## DOCUMENT TEXT
Catholic Family Services Society of Regina CEO Sandi Urban, is feeling quite comfortable in her role; she moved into the position 11 months ago. Urban became Executive Director of CFSS April 1, 2017 after the retirement of David Sax. Sax had 34 years of service with the agency, 21 of those as Executive Director.
Urban is a mother of four who spent 15 years at Sasktel after obtaining a B.A. English from the University of Saskatchewan. She accepted a voluntary retirement package from SaskTel to become a stay-at home mom when the crown corporation went through a downsizing exercise. She was elected a Trustee with the Prairie Valley School Division and during her time there was elected to the executive committee of the Saskatchewan School Board Association and served as president of the provincial organization, followed by a year as President of the Canadian School Board Trustees Association.
She describes herself as a policy wonk and began accepting small contracts with non-profit organizations helping them with policy work and that led her into thinking about getting back to some kind of full-time paying occupation. “I needed to find a job with purpose. The greater purpose is what I need to get up in the morning. So, I knew what the job had to feel like.”
She responded to an ad by an executive search company, was interviewed to establish her credentials, and was eventually hired by CFSS. “I immediately felt this is I where I am supposed to be,” she said when she walked through the door for the first time. She acknowledged a steep learning curve, “I hate those first few months when you feel you don’t know anything;” but her only real surprise was how quickly she felt at home in her new job. “Everyone was so helpful.”

## TASKS TO CARRY OUT
1. Using the profile of Sandi Urban, decide whether each statement agrees with it: (a) Urban became Executive Director of CFSS on April 1, 2017; (b) David Sax served as Executive Director for all of his 34 years with the agency; (c) Urban earned a B.A. in history. Answer yes or no for each and quote the words of the profile that decide it.
2. From the profile of Sandi Urban, list every organization named there in which Urban held a job or an elected or executive position.
3. Continue the profile of Sandi Urban from its final sentence.

Pixel coordinate grounding data
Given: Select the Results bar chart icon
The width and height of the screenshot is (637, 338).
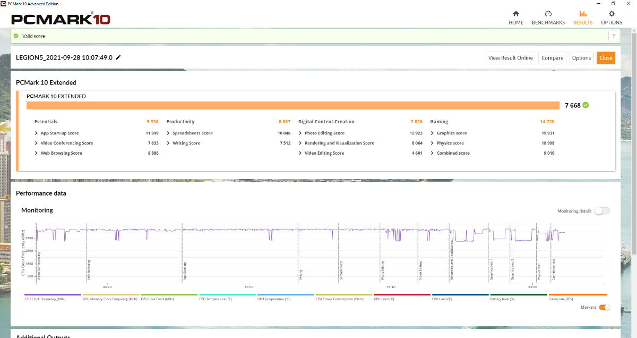Looking at the screenshot, I should [x=582, y=14].

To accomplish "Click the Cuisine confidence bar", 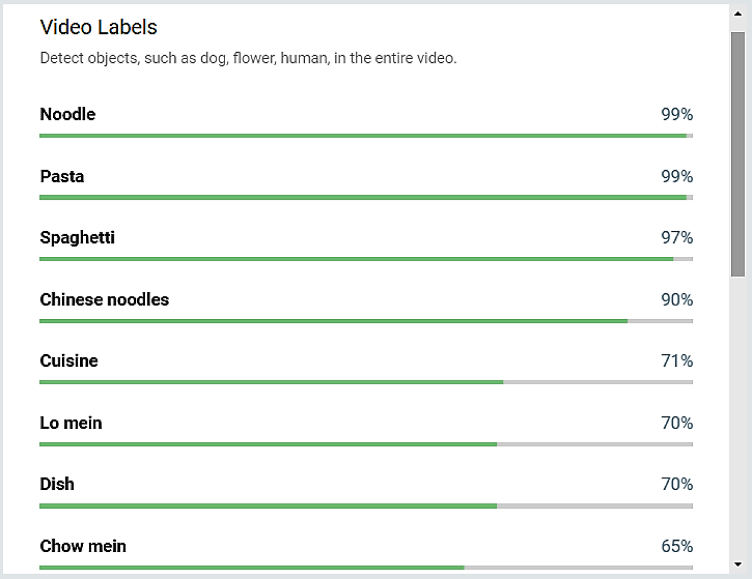I will [366, 382].
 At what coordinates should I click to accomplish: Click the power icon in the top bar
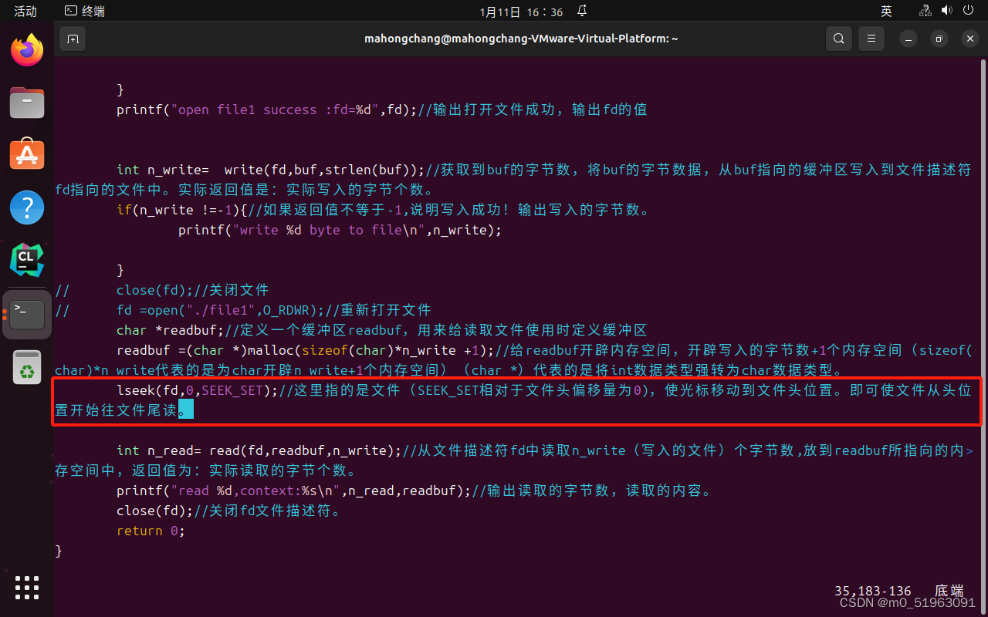[x=969, y=10]
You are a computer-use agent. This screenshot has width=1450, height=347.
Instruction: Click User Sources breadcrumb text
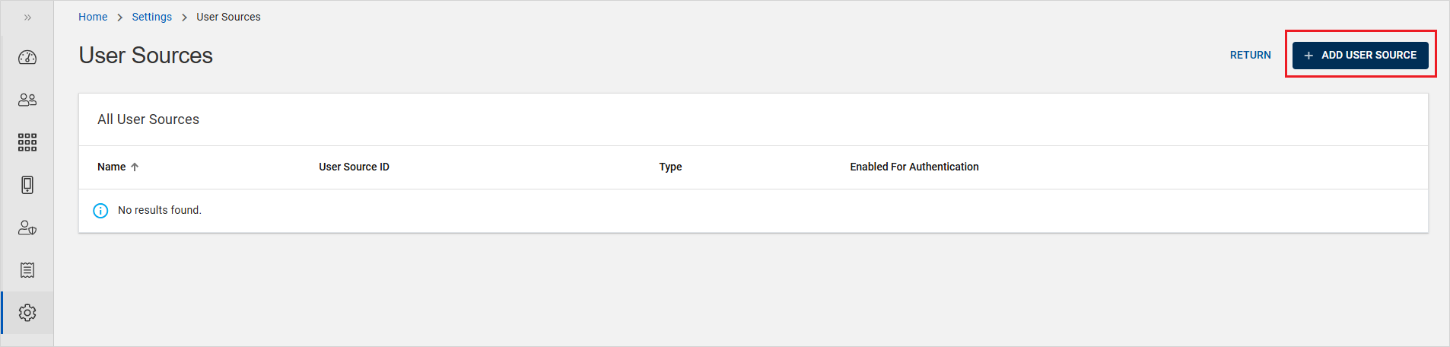click(x=228, y=17)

## ANSWERS
1.
(a) Yes: "Urban became Executive Director of CFSS April 1, 2017 after the retirement of David Sax."
(b) No: "Sax had 34 years of service with the agency, 21 of those as Executive Director."
(c) No: "after obtaining a B.A. English from the University of Saskatchewan."

2.
- Catholic Family Services Society of Regina (CFSS)
- SaskTel
- Prairie Valley School Division
- Saskatchewan School Board Association
- Canadian School Board Trustees Association

3.
Catholic Family Services Society officially began as the Catholic Welfare Society in 1937 by the Sisters of St. Martha who came to Regina Archdiocese at the invitation of Archbishop Monahan. CFSS now offers several programs, including family and individual counselling, marriage preparation programs, and operates a 50-space day care service.
Urban says CFSS faces the usual challenges of most non-profits, funding. It receives funding from United Way but donations to that charity are not what they used to be and CFSS has also had its United Way funds cut “substantially.” Some funding is received from the Regina Archdiocese Bishop’s Appeal but exists largely on private donations and a fee-for-service system that is scaled according to income.
She has been exploring relations with the Regina Catholic, Public and Prairie Valley School Divisions to see how they can support families together. “The schools are experiencing budget cuts but the needs are great – anxiety and depression are trending upwards, unfortunately with kids. We are looking to see how we can support kids and their families before those problems become full blown diagnoses.”